Blending comedy, disco music, sex, and vampirism with some of the worst acting ever captured on film, Nocturna: Granddaughter of Dracula is entertainingly abysmal. Not a single frame of the movie works as intended, and that’s what makes watching Nocturna so perversely pleasurable. Cowritten and coproduced by Vietnamese belly-dancing star (!) Nai Bonet, who plays the leading role and spends a fair amount of screen time slathering her own nude body with bath oil, Nocturna is a vanity project gone terribly, terribly wrong.
Sharing many elements with the George Hamilton comedy Love at First Bite (1979), which was filmed around the same time as Nocturna, this movie opens in Transylvania, where Dracula (John Carradine) encounters difficulty adjusting to disco-era society. Things have gotten so bad that parts of his castle have been opened to the public as a resort called Hotel Transylvania, which, naturally, includes a disco. Yet instead of following the famous bloodsucker’s adventures, as happens in Love at First Bite, this movie tracks the count’s lissome granddaughter, Nocturna (Bonet).
While dancing in the disco with an American stud named Jimmy (Antony Hamilton), Nocturna discovers that she casts a reflection—quite a surprise for a vampire. Realizing that she becomes mortal on the dancefloor, Nocturna follows Jimmy to New York City, where she looks for a way to live as a human permanently. A peeved Dracula soon follows her, hoping to lure Nocturna back to the homeland.
Nocturna is filled with cringe-inducing one-liners and puns, to say nothing of stupid scatological references. As Dracula muses at one point: “If I’m alive, why am I here, but if I’m dead, why do I have to wee-wee?” (Elsewhere, Dracula proclaims, “All the ladies would say I was hung like a walrus!”) Bonet is a spectacularly bad actress, smiling lifelessly through every scene as if she’s a Price Is Right model presenting a washer-dryer set, and her line deliveries are so empty that they’re unintentionally hilarious. Describing an ecstatic moment, she says “It loved it—it was fantastic” with all the energy of a postal worker explaining how much it will cost to mail an envelope.
Similarly, Bonet’s dancing is dull and unimaginative, which becomes a considerable problem whenever the movie stops cold to watch her twirl repetitively across a dancefloor.
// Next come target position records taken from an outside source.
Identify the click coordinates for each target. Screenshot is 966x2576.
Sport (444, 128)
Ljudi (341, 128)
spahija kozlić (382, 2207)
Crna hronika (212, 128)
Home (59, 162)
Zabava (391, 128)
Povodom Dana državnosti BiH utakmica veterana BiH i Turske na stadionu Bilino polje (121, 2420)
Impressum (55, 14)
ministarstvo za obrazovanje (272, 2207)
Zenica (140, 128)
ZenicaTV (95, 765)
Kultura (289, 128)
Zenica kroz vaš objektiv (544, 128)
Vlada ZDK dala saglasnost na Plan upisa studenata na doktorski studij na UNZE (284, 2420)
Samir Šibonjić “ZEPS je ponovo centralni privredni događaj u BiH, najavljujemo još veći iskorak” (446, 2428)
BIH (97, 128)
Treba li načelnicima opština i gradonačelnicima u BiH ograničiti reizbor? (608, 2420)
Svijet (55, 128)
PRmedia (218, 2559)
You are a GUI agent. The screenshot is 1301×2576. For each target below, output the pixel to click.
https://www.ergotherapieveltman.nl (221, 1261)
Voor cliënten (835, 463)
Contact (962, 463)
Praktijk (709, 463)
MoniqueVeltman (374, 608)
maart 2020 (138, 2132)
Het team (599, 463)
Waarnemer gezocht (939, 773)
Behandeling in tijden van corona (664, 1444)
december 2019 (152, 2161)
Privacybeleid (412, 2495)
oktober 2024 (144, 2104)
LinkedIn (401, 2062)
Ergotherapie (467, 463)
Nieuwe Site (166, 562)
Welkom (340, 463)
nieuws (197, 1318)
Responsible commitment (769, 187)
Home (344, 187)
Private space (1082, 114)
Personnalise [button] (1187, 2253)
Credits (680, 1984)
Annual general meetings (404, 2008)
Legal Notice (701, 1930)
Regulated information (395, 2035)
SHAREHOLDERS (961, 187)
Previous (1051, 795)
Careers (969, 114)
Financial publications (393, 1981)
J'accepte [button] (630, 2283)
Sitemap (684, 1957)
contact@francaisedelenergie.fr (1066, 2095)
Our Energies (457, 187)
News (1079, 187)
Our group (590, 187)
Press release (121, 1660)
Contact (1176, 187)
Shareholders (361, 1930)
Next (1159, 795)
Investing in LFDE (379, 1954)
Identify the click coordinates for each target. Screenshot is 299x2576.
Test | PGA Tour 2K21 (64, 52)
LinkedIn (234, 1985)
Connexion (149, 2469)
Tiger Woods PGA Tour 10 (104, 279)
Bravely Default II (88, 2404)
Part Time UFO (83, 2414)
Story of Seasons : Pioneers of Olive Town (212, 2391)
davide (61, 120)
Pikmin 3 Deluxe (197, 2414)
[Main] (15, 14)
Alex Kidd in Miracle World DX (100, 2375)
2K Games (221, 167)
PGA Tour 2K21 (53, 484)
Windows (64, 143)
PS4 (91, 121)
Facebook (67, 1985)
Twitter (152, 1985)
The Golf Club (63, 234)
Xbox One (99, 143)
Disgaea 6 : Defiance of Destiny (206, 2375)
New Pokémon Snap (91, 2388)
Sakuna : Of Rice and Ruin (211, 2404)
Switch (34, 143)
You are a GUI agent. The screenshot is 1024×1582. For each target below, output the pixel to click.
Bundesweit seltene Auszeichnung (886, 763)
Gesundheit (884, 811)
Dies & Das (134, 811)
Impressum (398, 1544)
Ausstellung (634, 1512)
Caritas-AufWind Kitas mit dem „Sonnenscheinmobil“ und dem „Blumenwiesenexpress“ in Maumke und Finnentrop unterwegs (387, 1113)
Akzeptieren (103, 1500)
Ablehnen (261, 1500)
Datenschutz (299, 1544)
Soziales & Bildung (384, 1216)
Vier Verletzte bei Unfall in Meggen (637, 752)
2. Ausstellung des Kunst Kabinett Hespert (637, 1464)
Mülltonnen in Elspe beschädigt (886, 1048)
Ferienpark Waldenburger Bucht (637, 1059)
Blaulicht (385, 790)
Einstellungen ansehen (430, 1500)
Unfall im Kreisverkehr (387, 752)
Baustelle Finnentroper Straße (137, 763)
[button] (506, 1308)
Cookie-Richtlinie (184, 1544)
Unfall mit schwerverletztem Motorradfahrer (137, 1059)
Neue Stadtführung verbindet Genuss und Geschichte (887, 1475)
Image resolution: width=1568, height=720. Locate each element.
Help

Even the aforementioned nude scene has a strange quality, because it seems powered by exhibitionism rather than exploitation. Clearly, Bonet wanted the world’s attention just as badly as the world wanted to ignore her. Still, she did this to herself, so adventurous viewers can hate-watch Nocturna free of guilt.
Plus, every so often, the germ of a real idea pokes through the smog of ineptitude. For instance, Nocturna hooks up with a gang of NYC vampires who bitch about modern problems, such as the trouble of finding victims whose blood isn’t tainted by processed food. This particular angle leads to a campy scene of a black vampire, dressed like a pimp, offering powdered blood—which prompts an affronted woman to say, “I’d rather suck than sniff any day.” Wow. To complete the effect, throw in a slumming Yvonne De Carlo, as Dracula’s old flame, a pulsing disco soundtrack featuring tunes by artists including Gloria Gaynor and Vickie Sue Robinson, and a supporting actor who does a solid Boris Karloff impersonation. Can a movie be amazing and atrocious at the same time? If the movie’s title is Nocturna: Granddaughter of Dracula, the answer is yes.